Saturday, February 4, 2012

Hundreds of Homeless Die in Russian Cold

Europe: Cold Precautions Taken To Protect Homeless

KIEV, Ukraine — Russia and Ukraine both took extra precautions on Friday to protect homeless people, ordering new facilities and medical care after scores of people have frozen to death on the streets of Europe during a brutal cold snap.
As the death toll from the past week rose to at least 175 on Friday, Russian Emergencies Minister Sergei Shoigu ordered the creation of facilities nationwide to feed and provide medical assistance to the homeless.
Russia has not reported casualty figures from the cold snap, which has gripped a large swath of the continent from Russia to Serbia and reached as far west as the Netherlands. But Russian Deputy Health Minister Maxim Topilin was quoted by the ITAR-Tass news agency on Friday as saying that at least 64 people died from the cold in all of January.
With tens of thousands of protesters expected on the streets of Moscow on Saturday, doctors advised those taking part in the demonstrations to protect themselves from the cold as their grandmothers used to do: by wearing felt boots and smearing their faces with goose or pig fat.
Protesters also were encouraged to eat a big breakfast, preferably including meat, and refrain from drinking alcohol. While most will be protesting against Vladimir Putin’s government, others will attend a separate pro-Putin rally.
In Ukraine, the hardest hit country, health officials have told hospitals to stop discharging the hundreds of homeless patients after they are treated for hypothermia and frostbite. The goal is to prevent them from dying once they are released into temperatures as low as minus 32 Celsius (minus 26 Fahrenheit).
Authorities also have set up nearly 3,000 heating and food shelters.
Thirty-eight more fatalities were reported from frostbite and hypothermia in Ukraine on Friday, raising the nation’s death toll to 101. Emergency officials have said many of the victims were homeless.
Mykola Blyznyuk of the Health Ministry told the Kiev Post newspaper that many of the victims of hypothermia had broken their legs in falls and spent a long time on the ground in freezing temperatures while waiting for help to arrive.
Of the Ukrainians who have died since the cold weather hit Jan. 27, 64 were found frozen on the streets, 11 died in hospitals and 26 in their homes, emergency officials said.
It was so cold there, that some 1,500 swans, sea gulls and ducks froze to the ice in a small harbor near Ukraine’s Black Sea port of Odessa, forcing emergency workers to use ships to break up the surface and free the birds, officials said.
The weeklong cold snap – Eastern Europe’s worst in decades – is causing power outages, frozen water pipes and the widespread closure of schools, nurseries, airports and bus routes.
Bosnia reported its first deaths due to cold and snow. Five people died Friday in Sarajevo, most of them while shoveling snow, Dr. Tigran Elezovic said, and one person died in the southern city of Mostar, where ambulances could not reach the victim because of snow.

====

● **TASK INSTRUCTIONS**: Return the passage of the cold-snap article starting at "Hundreds of Homeless Die" and ending at "to the homeless.", copied word for word.

● **SUPPLIED DATA**:
====

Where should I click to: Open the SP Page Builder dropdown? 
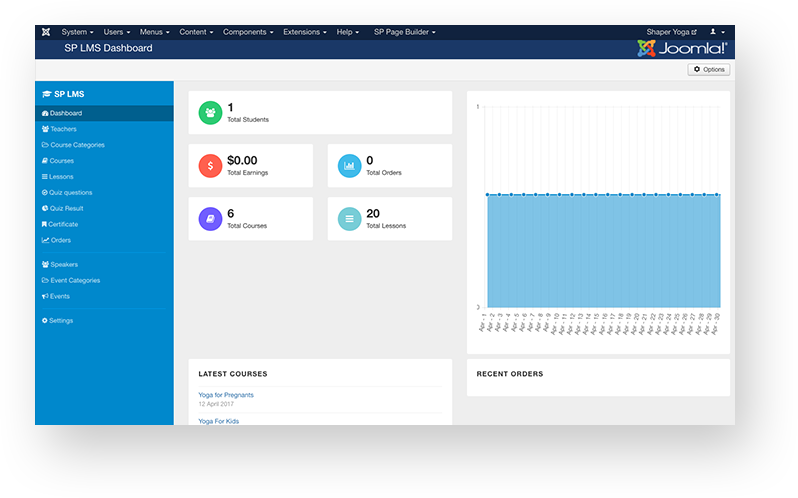point(404,32)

====

● **ANSWER SPACE**:
Hundreds of Homeless Die in Russian Cold

Europe: Cold Precautions Taken To Protect Homeless

KIEV, Ukraine — Russia and Ukraine both took extra precautions on Friday to protect homeless people, ordering new facilities and medical care after scores of people have frozen to death on the streets of Europe during a brutal cold snap.
As the death toll from the past week rose to at least 175 on Friday, Russian Emergencies Minister Sergei Shoigu ordered the creation of facilities nationwide to feed and provide medical assistance to the homeless.